Records locating elements on screens
┌──

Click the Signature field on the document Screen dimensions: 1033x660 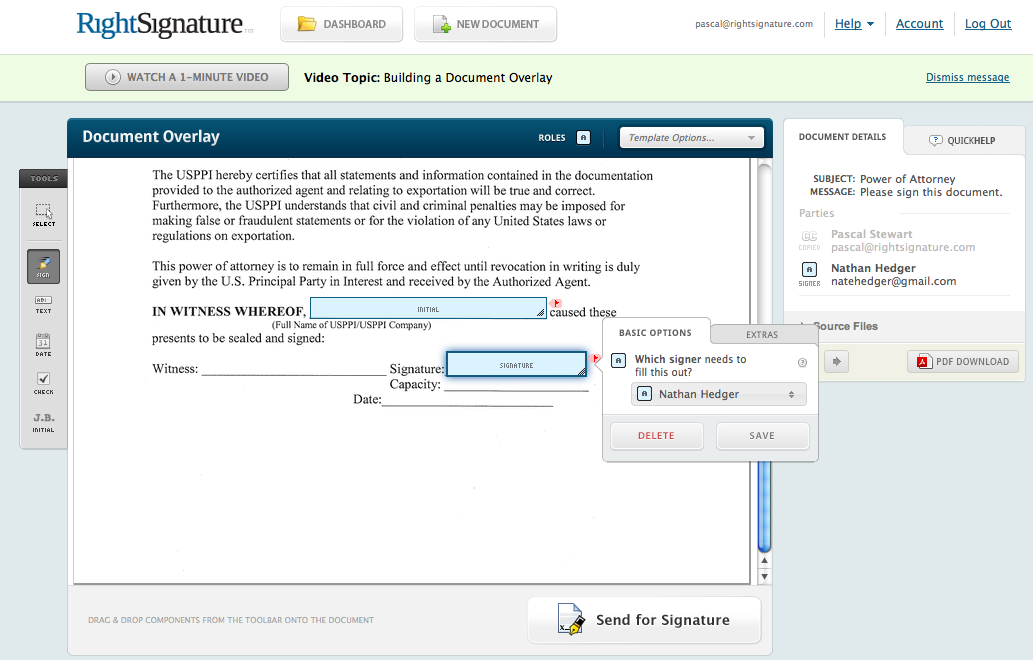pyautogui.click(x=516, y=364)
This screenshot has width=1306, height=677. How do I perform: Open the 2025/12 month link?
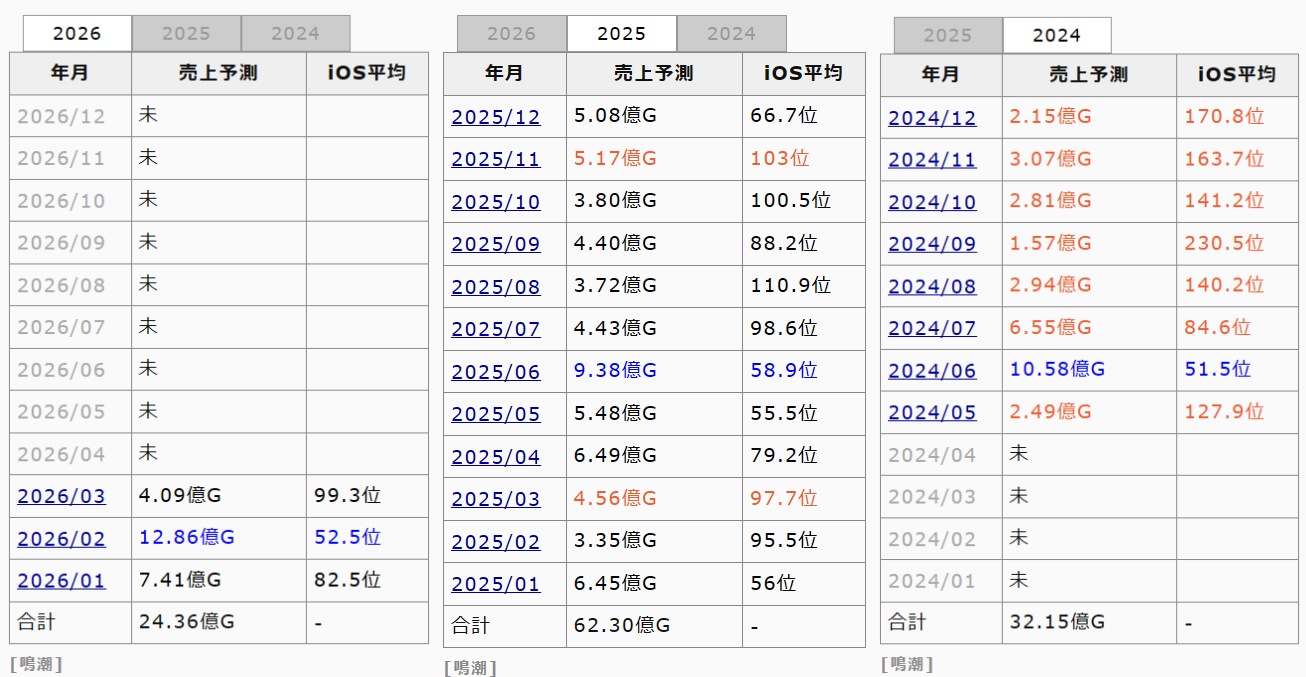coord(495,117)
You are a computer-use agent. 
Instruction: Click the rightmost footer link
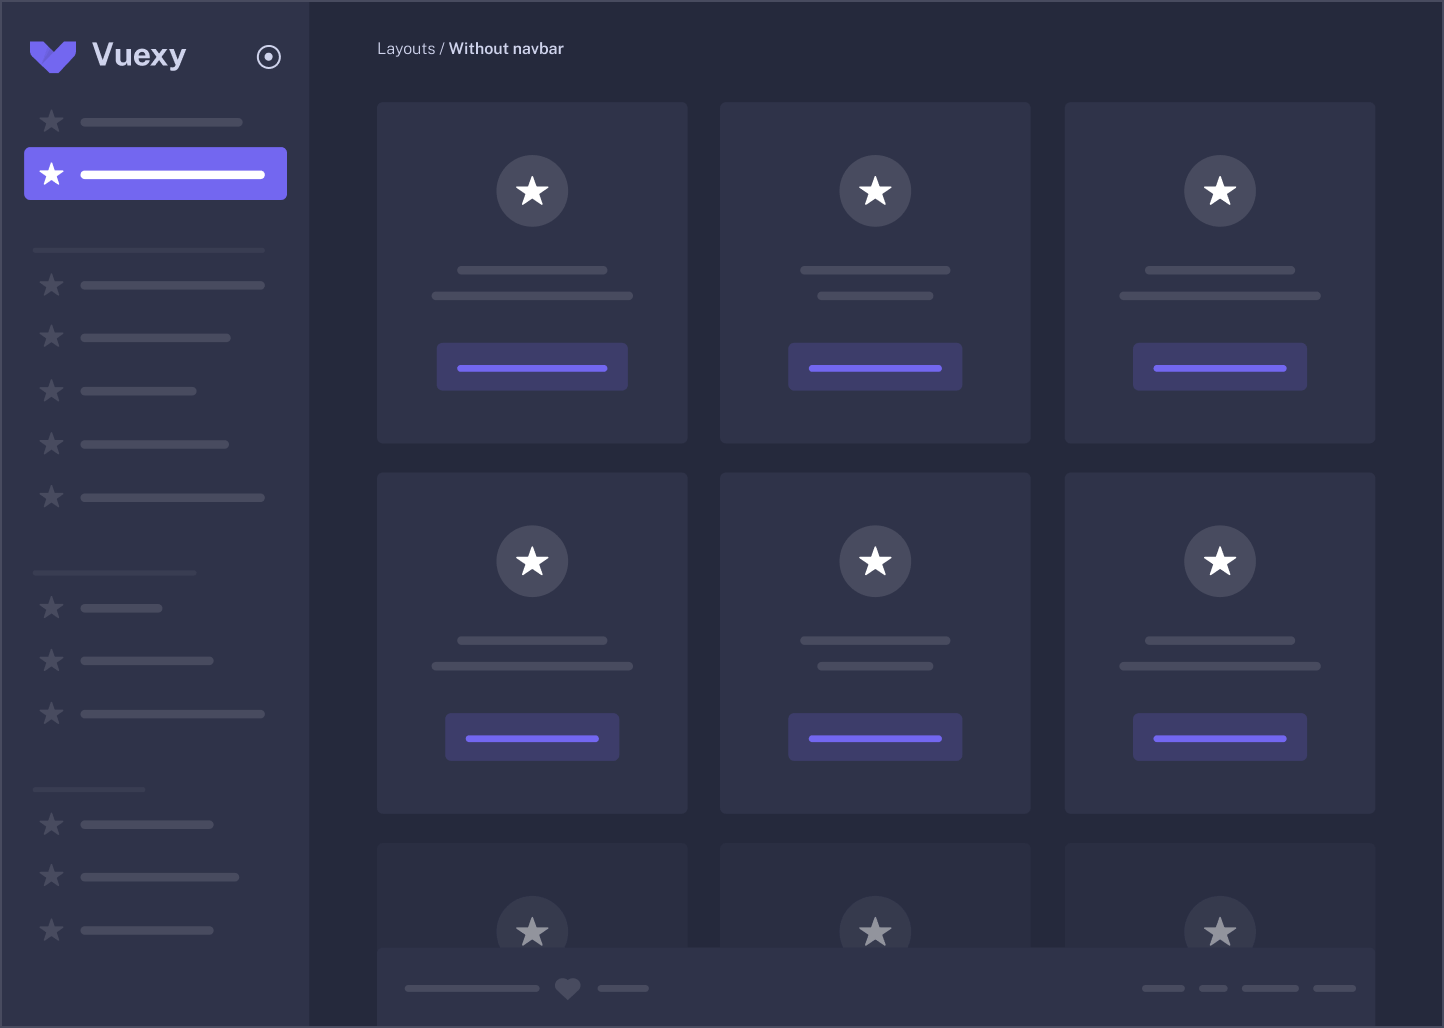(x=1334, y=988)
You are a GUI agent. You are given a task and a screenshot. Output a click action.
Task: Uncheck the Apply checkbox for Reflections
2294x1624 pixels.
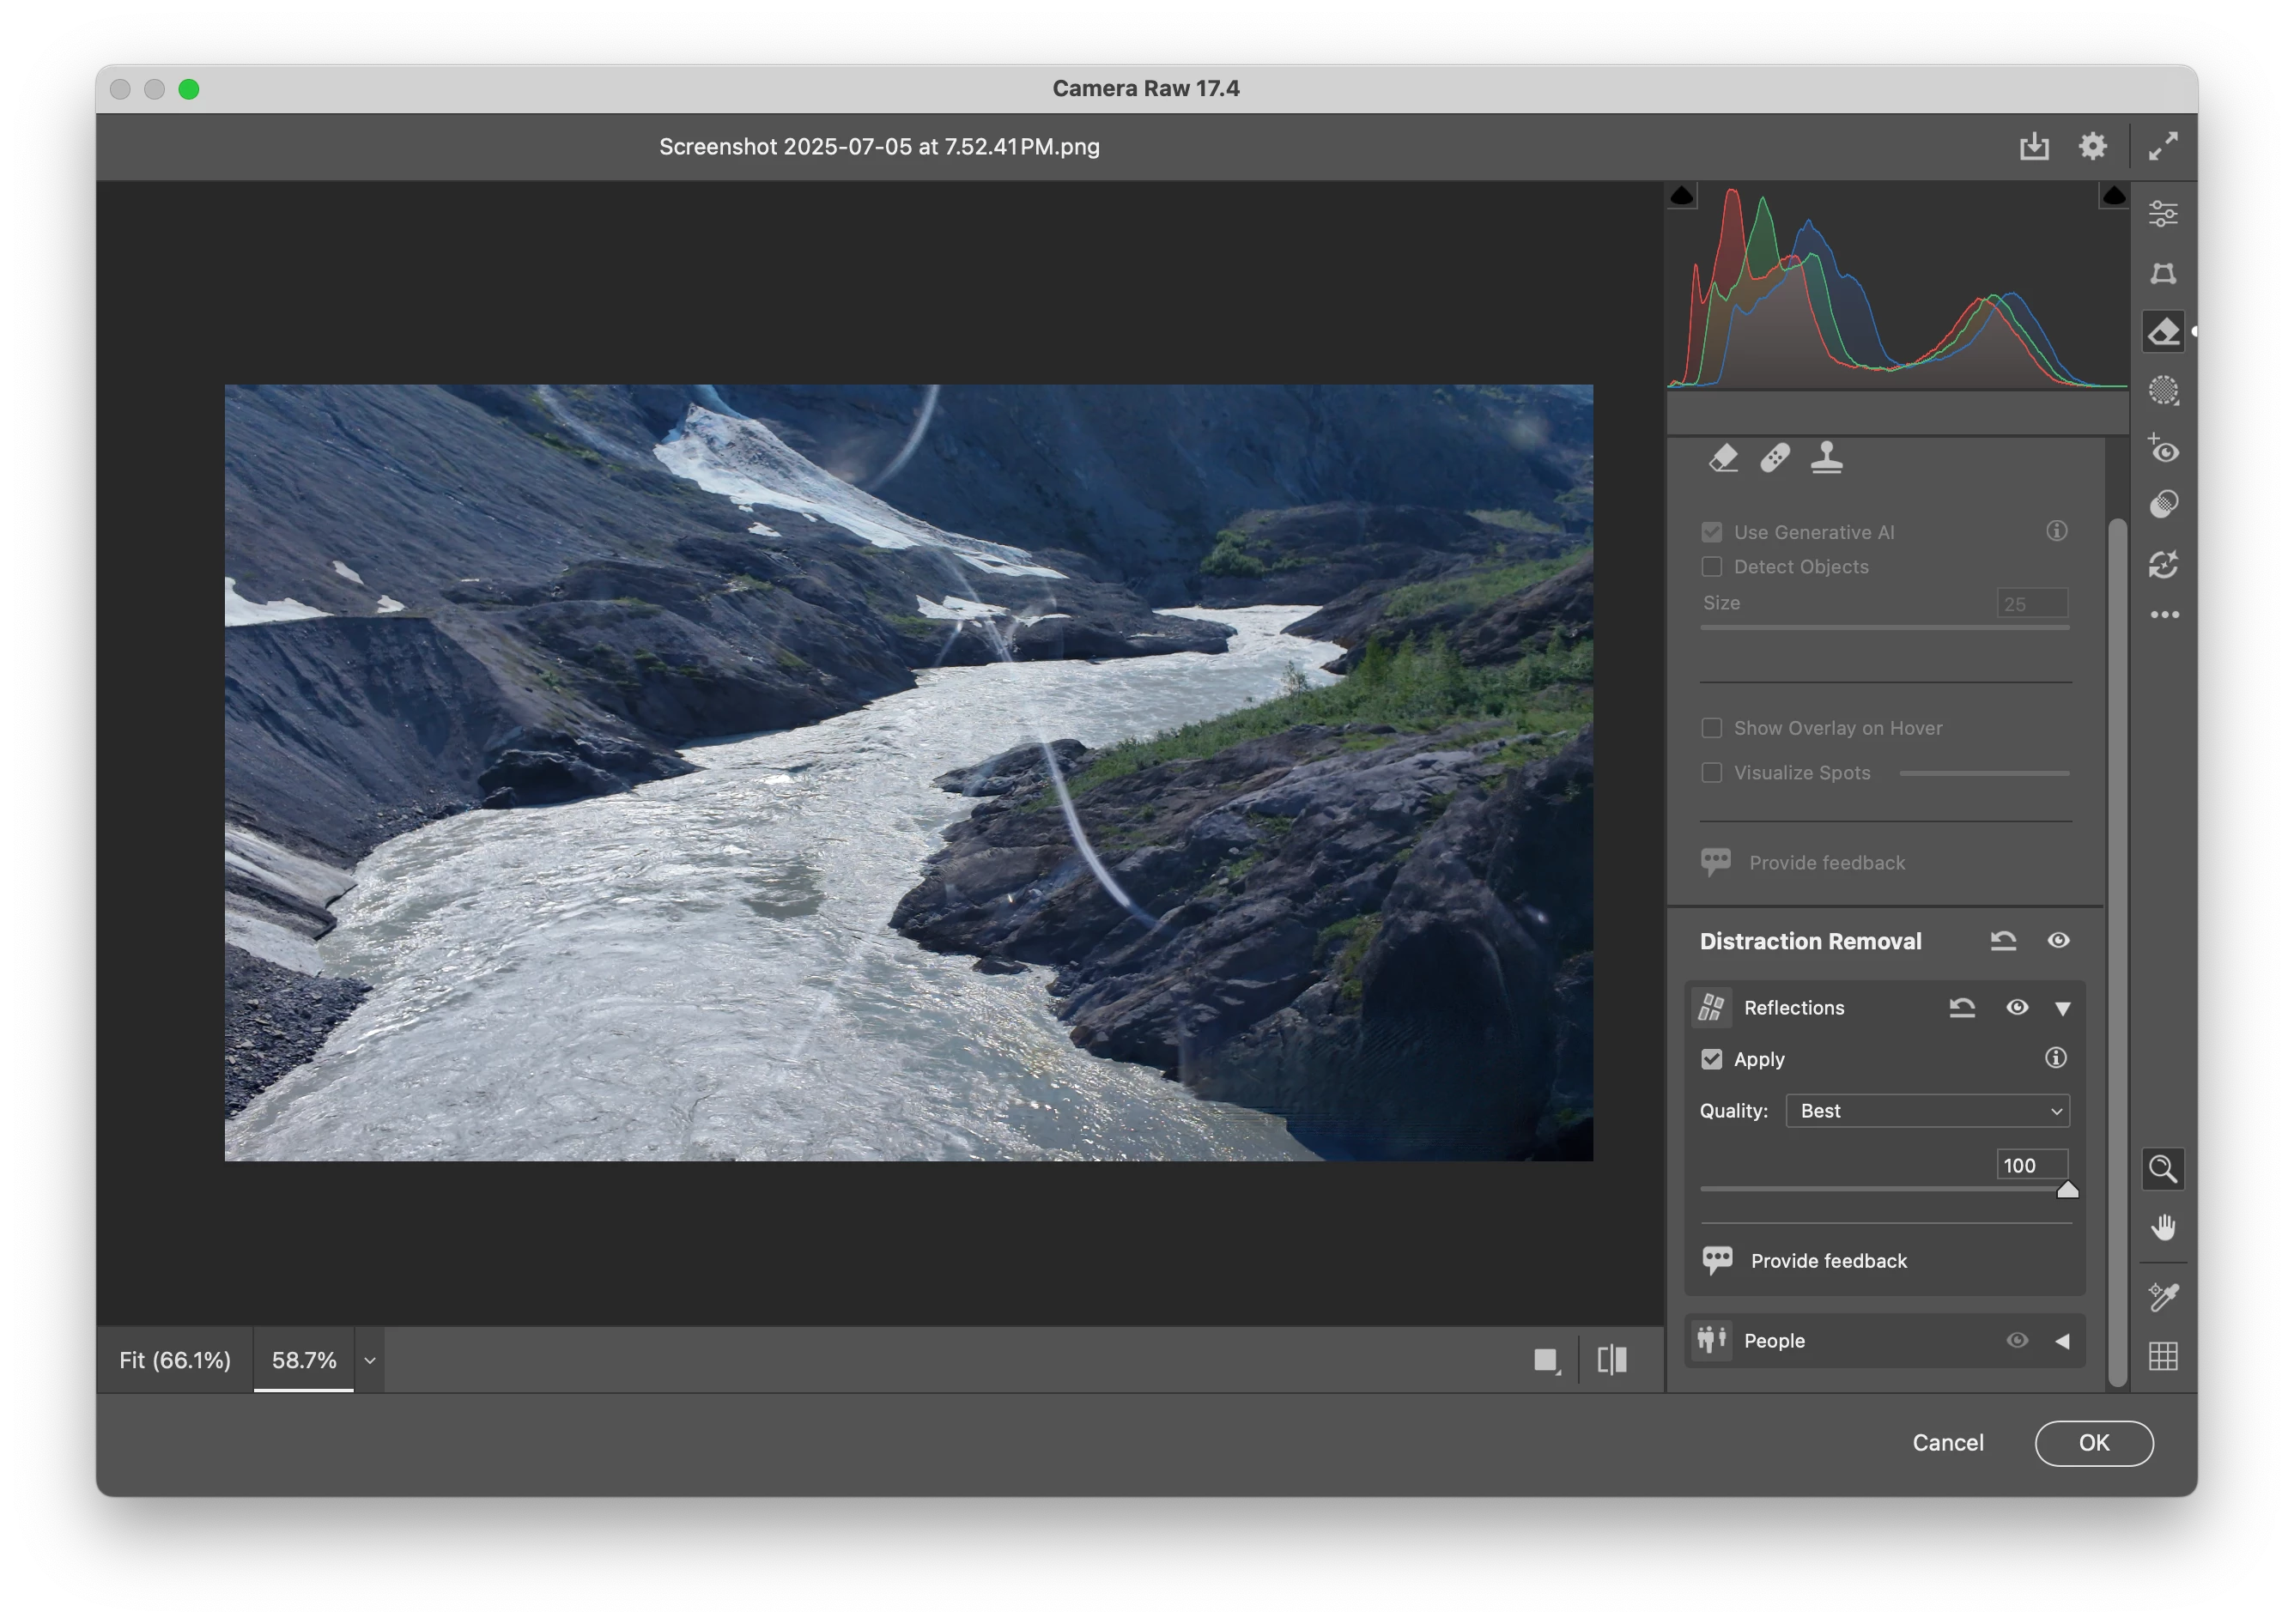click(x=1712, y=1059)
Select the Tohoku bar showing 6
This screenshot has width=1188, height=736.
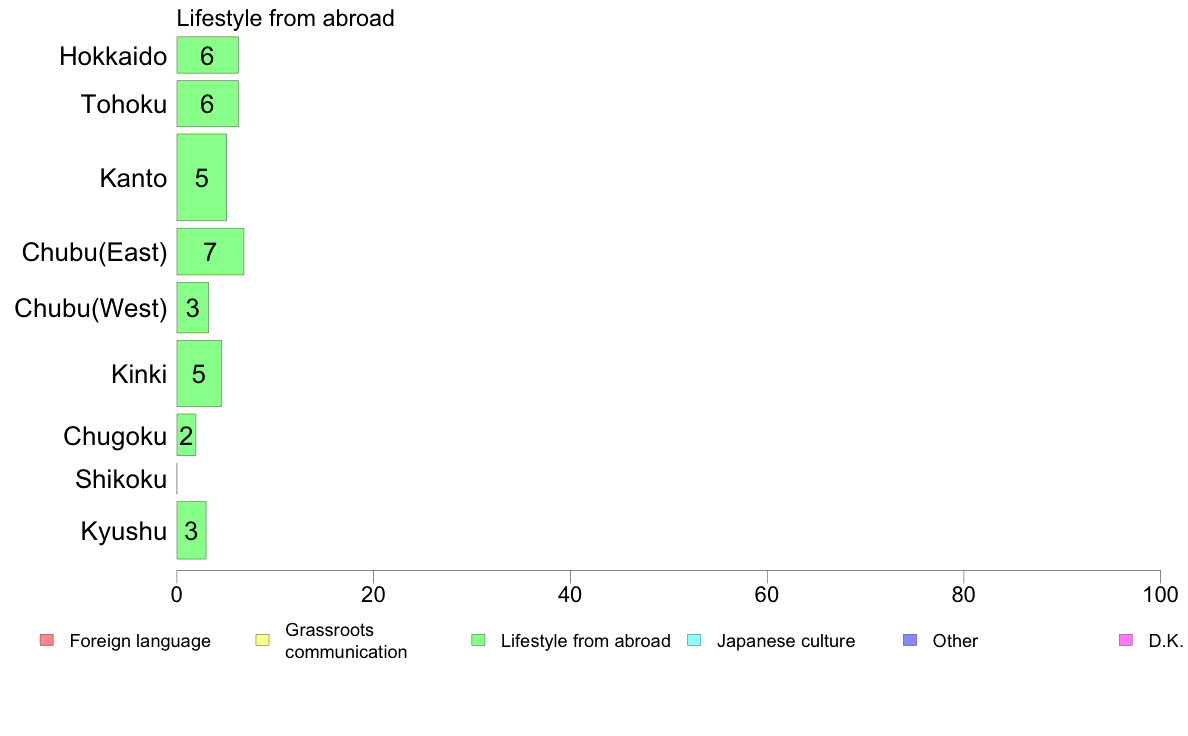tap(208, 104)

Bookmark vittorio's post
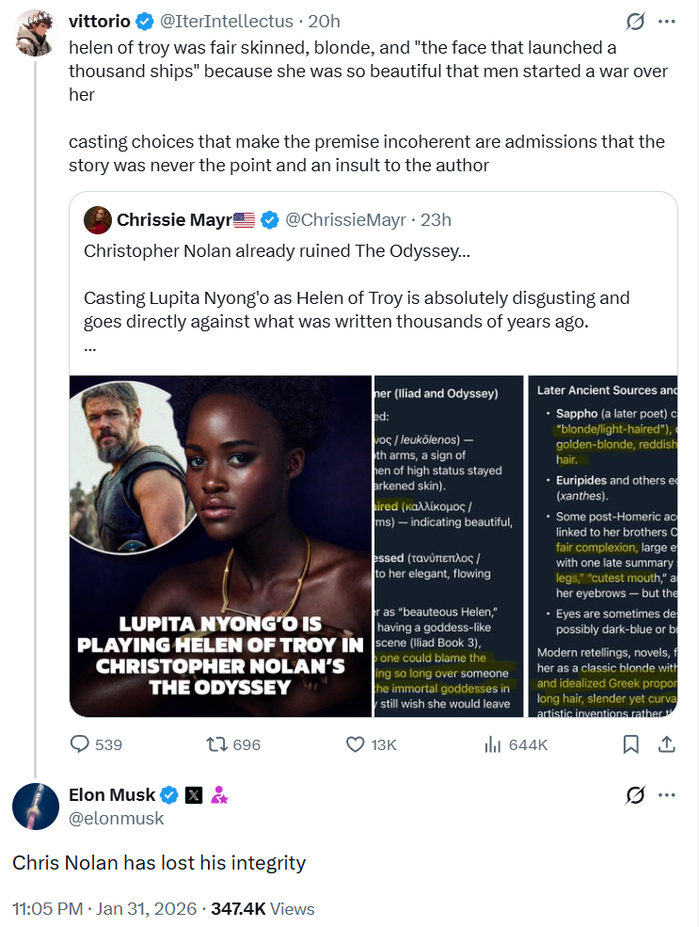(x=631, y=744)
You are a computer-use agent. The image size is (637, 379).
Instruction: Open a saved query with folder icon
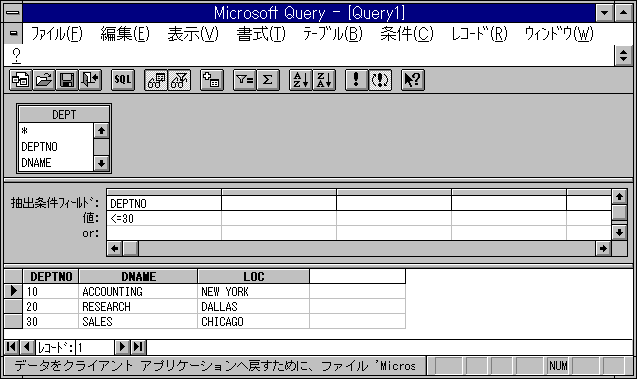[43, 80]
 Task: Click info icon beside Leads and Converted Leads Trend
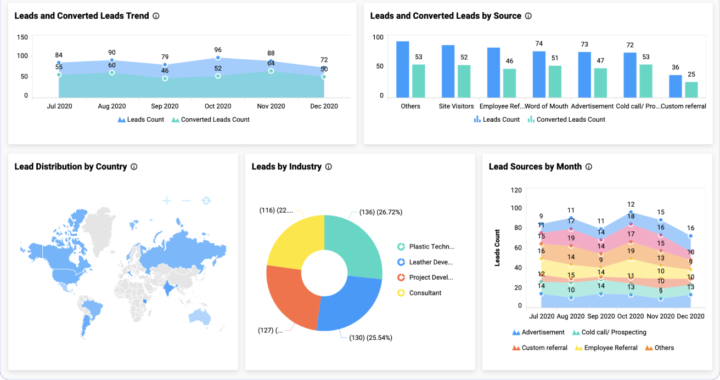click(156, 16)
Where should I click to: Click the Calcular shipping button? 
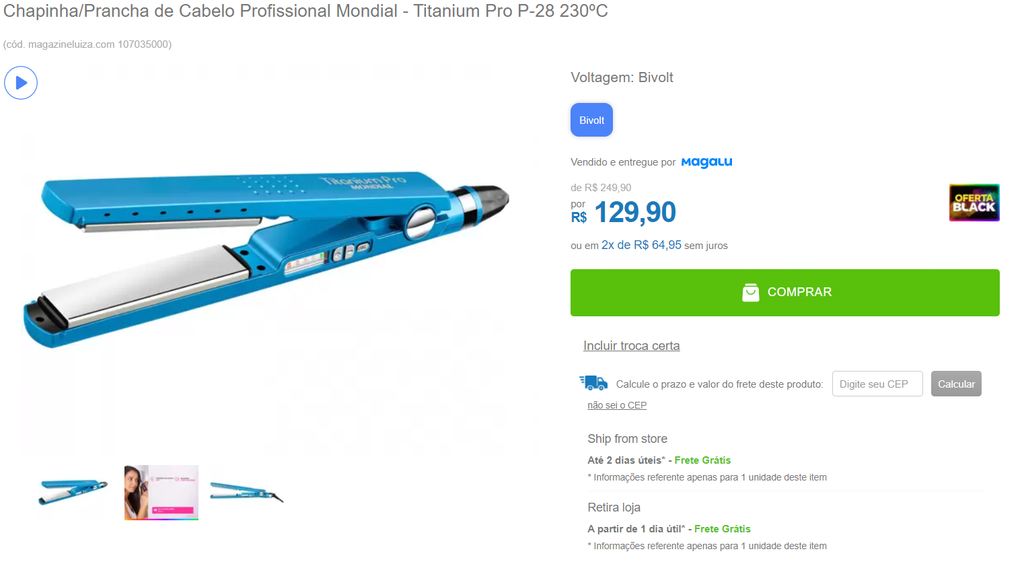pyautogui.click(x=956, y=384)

└──

YOUR TASK: Reproduce the records from the line containing "Select the Tohoku bar showing 6" through the line containing "click(156, 16)", including both of those lines. Omit the pictures from your answer.

WRITTEN SOLUTION:
Select the Tohoku bar showing 6
This screenshot has width=1188, height=736.
tap(208, 104)

Bookmark vittorio's post
(x=631, y=744)
You are a computer-use agent. The image size is (637, 379).
Instruction: Open a saved query with folder icon
[43, 80]
 Task: Click info icon beside Leads and Converted Leads Trend
click(156, 16)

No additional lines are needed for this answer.